Jialin Li, Junli Wang, Junjie Hu, Ming Jiang
TL;DR
The paper introduces CUNIT, a benchmark to assess decoder-only LLMs on culture-centered concept similarity across 10 countries using a contrastive matching task. It builds a data-rich pipeline with 1,425 triplets drawn from clothing and food concepts, annotated with 164 pragmatic features, and analyzed under multiple prompting strategies. Findings show humans outperform LLMs, with GPT-3.5 generally ahead of LLaMA, while prompting strategy (notably chain-of-thought) and data factors like concept frequency influence performance; geo-cultural proximity has a limited effect. The work highlights the challenges of capturing cross-cultural unity in language models and offers a data and evaluation framework to guide future improvements and downstream cross-cultural applications.
Abstract
Much work on the cultural awareness of large language models (LLMs) focuses on the models' sensitivity to geo-cultural diversity. However, in addition to cross-cultural differences, there also exists common ground across cultures. For instance, a bridal veil in the United States plays a similar cultural-relevant role as a honggaitou in China. In this study, we introduce a benchmark dataset CUNIT for evaluating decoder-only LLMs in understanding the cultural unity of concepts.

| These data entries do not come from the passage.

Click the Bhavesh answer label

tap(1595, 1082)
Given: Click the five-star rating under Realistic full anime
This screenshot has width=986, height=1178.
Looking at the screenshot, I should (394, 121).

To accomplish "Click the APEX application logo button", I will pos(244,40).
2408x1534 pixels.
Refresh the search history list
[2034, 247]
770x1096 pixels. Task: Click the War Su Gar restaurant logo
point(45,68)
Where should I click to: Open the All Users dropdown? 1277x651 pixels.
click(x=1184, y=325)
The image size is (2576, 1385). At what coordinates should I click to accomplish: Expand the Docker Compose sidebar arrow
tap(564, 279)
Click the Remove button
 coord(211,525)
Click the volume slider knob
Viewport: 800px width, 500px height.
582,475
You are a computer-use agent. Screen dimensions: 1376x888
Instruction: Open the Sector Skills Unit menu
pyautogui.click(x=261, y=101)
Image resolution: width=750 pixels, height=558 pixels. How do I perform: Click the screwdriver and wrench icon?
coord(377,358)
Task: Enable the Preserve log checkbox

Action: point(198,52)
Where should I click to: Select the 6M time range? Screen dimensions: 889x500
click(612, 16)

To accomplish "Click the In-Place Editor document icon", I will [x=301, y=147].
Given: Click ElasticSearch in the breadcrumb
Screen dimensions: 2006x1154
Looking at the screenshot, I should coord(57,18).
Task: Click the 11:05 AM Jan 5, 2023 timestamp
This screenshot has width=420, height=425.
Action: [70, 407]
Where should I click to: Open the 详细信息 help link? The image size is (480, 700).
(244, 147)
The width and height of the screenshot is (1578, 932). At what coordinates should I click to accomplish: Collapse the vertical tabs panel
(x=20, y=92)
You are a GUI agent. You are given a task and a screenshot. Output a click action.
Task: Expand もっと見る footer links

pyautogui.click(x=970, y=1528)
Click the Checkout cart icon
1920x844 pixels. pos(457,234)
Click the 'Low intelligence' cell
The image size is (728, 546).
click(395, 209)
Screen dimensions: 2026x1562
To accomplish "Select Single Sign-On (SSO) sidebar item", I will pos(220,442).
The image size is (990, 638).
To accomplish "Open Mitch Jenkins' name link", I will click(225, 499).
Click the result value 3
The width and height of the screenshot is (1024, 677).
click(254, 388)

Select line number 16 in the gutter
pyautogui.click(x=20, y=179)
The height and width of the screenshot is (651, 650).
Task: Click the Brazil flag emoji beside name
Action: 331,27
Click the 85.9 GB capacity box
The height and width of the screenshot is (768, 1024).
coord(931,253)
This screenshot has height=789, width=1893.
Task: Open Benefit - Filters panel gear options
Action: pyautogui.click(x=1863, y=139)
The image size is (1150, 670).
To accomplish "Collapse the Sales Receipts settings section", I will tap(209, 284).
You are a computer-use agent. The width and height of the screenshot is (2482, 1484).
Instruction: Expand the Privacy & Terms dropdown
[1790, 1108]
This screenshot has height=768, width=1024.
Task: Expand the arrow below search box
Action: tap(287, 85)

Specifically, CUNIT consists of 1,425 evaluation examples building upon 285 traditional cultural-specific concepts across 10 countries. Based on a systematic manual annotation of cultural-relevant features per concept, we calculate the cultural association between any pair of cross-cultural concepts. Built upon this dataset, we design a contrastive matching task to evaluate the LLMs' capability to identify highly associated cross-cultural concept pairs. We evaluate 3 strong LLMs, using 3 popular prompting strategies, under the settings of either giving all extracted concept features or no features at all on CUNIT Interestingly, we find that cultural associations across countries regarding clothing concepts largely differ from food. Our analysis shows that LLMs are still limited to capturing cross-cultural associations between concepts compared to humans. Moreover, geo-cultural proximity shows a weak influence on model performance in capturing cross-cultural associations.